##### DATA FOR THE TASK
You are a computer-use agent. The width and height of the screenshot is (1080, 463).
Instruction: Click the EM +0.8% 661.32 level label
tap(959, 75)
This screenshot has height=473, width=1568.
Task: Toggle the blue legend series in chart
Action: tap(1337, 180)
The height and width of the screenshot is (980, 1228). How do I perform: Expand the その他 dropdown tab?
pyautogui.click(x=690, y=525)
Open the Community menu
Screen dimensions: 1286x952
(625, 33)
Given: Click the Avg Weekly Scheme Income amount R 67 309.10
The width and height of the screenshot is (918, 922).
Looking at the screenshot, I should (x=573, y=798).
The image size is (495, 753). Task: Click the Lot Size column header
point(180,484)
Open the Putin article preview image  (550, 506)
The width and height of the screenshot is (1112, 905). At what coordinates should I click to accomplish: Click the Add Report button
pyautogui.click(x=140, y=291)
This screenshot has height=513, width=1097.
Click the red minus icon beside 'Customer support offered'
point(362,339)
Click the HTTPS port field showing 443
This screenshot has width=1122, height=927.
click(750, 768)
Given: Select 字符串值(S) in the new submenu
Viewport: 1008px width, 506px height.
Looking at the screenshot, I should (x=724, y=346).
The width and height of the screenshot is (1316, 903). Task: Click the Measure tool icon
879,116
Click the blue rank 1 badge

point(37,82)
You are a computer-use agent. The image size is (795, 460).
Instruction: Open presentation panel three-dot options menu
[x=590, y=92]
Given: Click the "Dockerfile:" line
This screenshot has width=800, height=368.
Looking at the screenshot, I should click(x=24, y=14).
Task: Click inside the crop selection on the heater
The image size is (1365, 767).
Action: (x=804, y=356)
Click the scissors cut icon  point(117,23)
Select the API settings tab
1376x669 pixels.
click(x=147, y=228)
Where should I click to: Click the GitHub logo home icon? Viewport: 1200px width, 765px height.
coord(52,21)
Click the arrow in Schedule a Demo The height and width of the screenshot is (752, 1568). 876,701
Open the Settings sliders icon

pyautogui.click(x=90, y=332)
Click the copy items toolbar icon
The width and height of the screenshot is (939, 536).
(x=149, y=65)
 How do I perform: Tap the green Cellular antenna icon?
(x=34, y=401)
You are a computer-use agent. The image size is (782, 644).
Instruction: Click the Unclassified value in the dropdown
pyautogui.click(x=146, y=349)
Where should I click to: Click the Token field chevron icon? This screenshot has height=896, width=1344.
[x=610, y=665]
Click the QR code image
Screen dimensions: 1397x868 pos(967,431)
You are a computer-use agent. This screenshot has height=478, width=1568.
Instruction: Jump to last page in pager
##########
> [THE TASK]
Where the line containing "How do I perform: Tap" appears in the data above, begin there and reproduce every line to the end exactly; include nothing else.

> [ANSWER SPACE]
 How do I perform: Tap the green Cellular antenna icon?
(x=34, y=401)
You are a computer-use agent. The image size is (782, 644).
Instruction: Click the Unclassified value in the dropdown
pyautogui.click(x=146, y=349)
Where should I click to: Click the Token field chevron icon? This screenshot has height=896, width=1344.
[x=610, y=665]
Click the QR code image
Screen dimensions: 1397x868 pos(967,431)
You are a computer-use agent. This screenshot has height=478, width=1568.
Instruction: Jump to last page in pager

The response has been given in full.